DATA UNDER STUDY:
☆ ☆ ☆ ☆ ☆
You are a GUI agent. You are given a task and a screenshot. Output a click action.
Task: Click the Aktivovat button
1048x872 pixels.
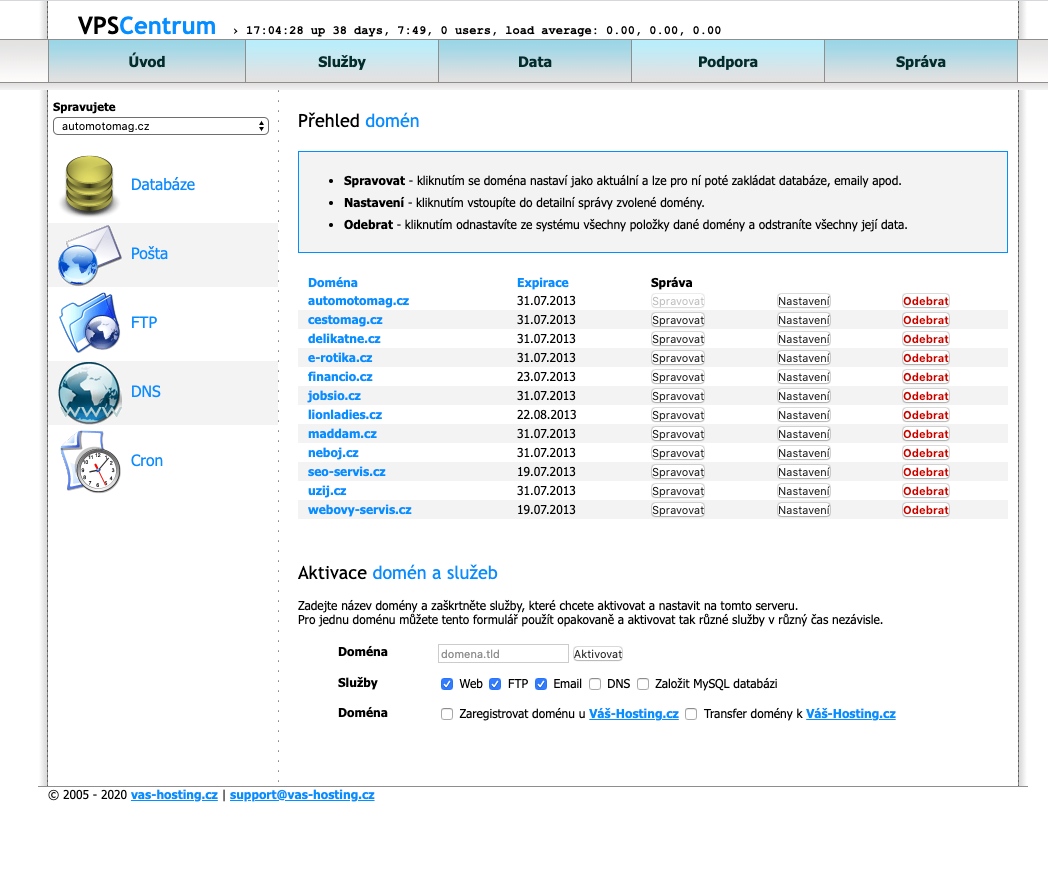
☆ ☆ ☆ ☆ ☆
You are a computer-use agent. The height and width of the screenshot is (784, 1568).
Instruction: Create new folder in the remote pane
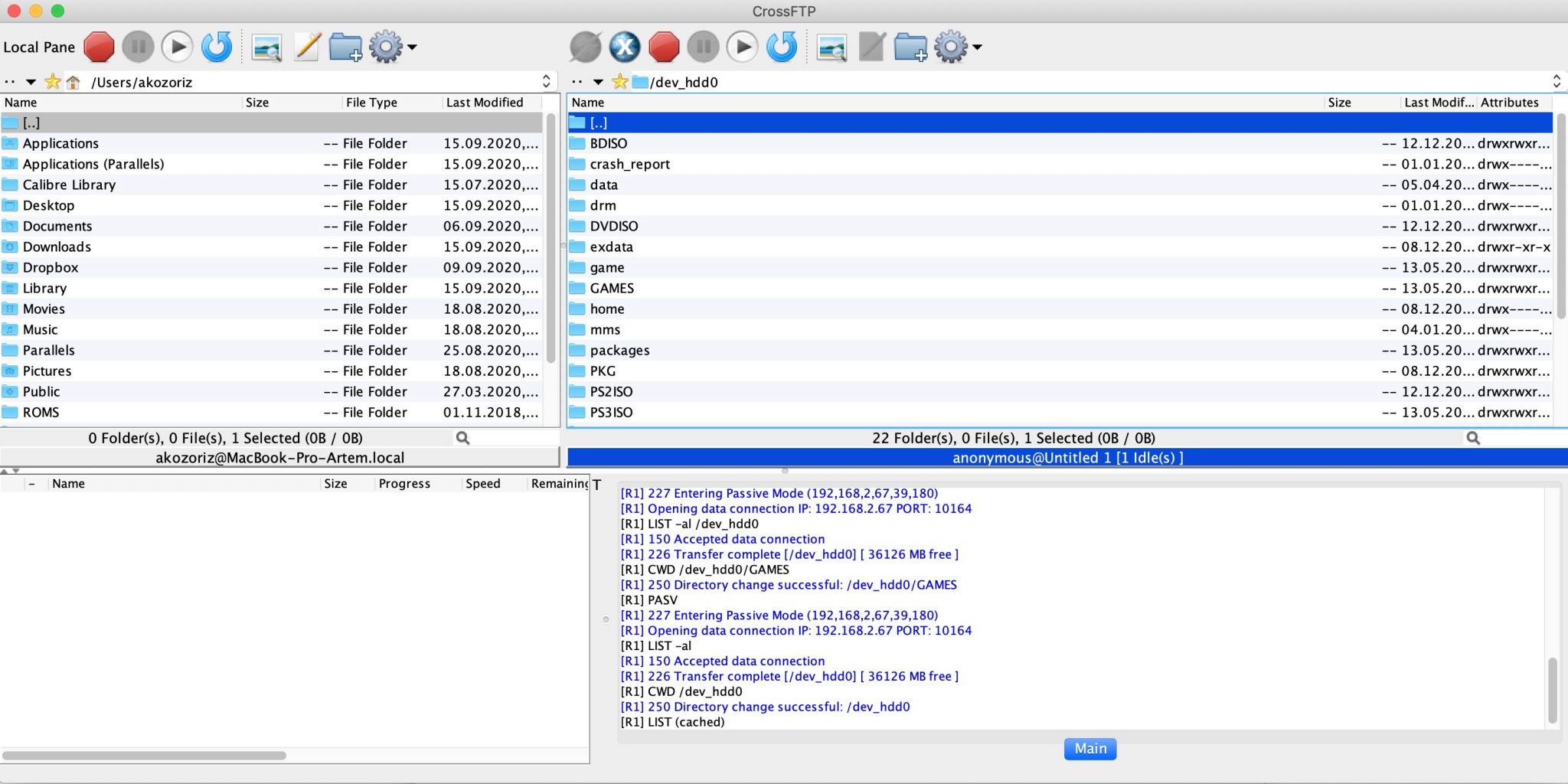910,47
☆ ☆ ☆ ☆ ☆
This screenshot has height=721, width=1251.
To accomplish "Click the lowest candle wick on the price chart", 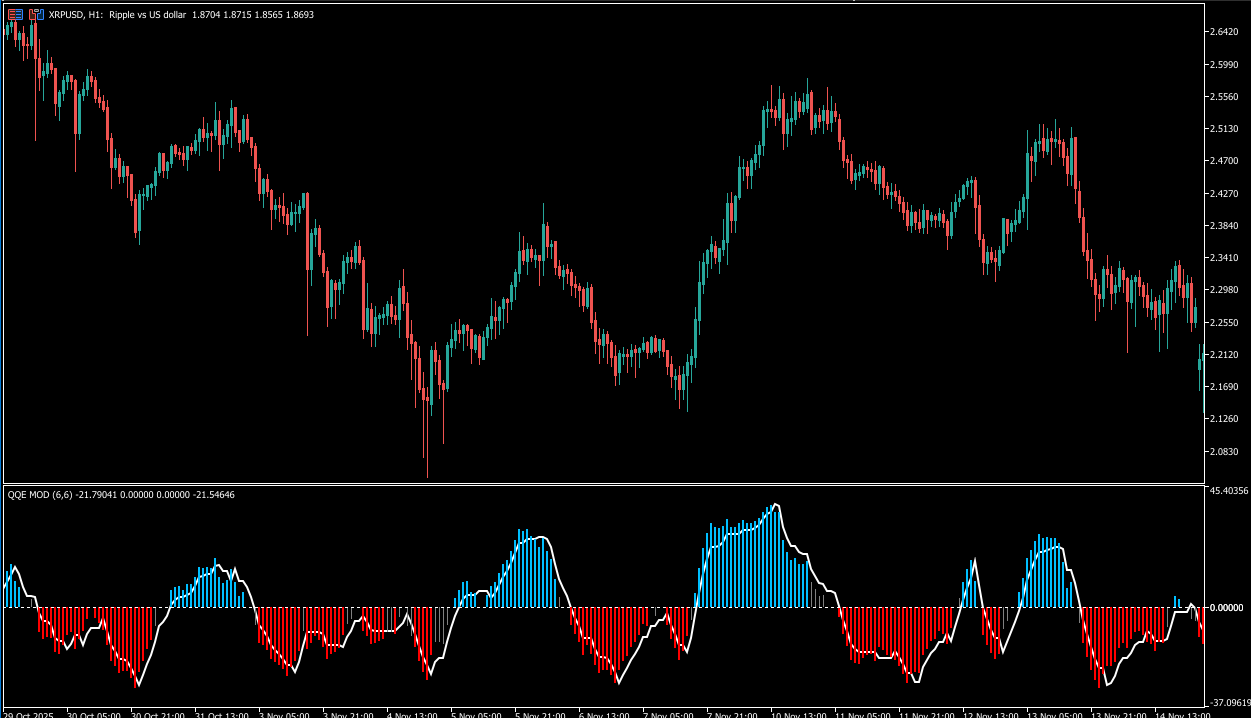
☆ ☆ ☆ ☆ ☆
EXERCISE DESCRIPTION: Could you set down, exactly as written, the lines above between the one holding "Task: Click the Aktivovat button" and the one holding "1048x872 pixels.", inclusive, and nothing more?

ANSWER:
Task: Click the Aktivovat button
1048x872 pixels.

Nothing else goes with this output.